* **What you should do**
Give an exact copy of the lines of the records below, starting at the line containing "You are a computer-use agent. Image" and running to the end.

* **Provided records**
┌──

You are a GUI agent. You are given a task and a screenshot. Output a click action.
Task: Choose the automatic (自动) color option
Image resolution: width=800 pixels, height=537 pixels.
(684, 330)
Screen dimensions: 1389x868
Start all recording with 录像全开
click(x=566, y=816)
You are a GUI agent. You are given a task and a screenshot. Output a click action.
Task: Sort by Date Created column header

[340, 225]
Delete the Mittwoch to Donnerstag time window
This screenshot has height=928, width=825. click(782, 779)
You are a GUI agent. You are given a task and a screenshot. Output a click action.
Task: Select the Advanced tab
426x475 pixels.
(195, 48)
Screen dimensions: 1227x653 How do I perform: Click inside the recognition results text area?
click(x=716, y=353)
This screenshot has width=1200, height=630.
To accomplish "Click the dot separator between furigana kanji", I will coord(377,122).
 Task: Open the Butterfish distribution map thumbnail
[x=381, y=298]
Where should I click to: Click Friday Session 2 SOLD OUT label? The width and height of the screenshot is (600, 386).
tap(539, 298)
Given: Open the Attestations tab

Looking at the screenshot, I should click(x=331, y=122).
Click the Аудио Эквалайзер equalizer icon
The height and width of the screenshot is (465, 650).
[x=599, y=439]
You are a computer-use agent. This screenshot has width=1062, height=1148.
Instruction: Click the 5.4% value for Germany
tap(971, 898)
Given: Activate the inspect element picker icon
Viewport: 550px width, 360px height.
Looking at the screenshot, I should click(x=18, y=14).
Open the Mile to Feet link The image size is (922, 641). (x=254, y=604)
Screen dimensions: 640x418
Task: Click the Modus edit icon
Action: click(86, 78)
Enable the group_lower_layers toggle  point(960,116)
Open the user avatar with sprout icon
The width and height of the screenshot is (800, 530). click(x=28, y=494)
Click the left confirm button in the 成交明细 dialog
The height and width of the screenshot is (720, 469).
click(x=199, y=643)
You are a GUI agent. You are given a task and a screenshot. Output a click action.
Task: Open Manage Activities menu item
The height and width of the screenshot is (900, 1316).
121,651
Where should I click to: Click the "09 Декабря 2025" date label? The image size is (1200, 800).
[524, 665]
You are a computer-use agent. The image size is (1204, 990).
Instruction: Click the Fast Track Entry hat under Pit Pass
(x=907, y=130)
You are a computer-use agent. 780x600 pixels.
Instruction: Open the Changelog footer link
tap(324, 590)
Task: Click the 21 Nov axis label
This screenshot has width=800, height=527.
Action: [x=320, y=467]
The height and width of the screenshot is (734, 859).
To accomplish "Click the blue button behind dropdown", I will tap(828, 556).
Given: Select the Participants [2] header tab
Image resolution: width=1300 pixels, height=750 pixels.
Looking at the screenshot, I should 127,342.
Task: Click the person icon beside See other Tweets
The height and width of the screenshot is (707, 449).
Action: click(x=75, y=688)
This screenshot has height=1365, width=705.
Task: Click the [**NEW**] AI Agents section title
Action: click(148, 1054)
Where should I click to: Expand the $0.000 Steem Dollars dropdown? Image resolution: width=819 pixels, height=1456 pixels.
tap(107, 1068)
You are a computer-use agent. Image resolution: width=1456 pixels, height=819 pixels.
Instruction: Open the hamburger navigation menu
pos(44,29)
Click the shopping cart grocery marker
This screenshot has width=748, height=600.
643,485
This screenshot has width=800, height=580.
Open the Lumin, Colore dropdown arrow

└──

* **Written answer**
You are a computer-use agent. Image resolution: width=1456 pixels, height=819 pixels.
Instruction: Open the hamburger navigation menu
pos(44,29)
Click the shopping cart grocery marker
This screenshot has width=748, height=600.
643,485
This screenshot has width=800, height=580.
Open the Lumin, Colore dropdown arrow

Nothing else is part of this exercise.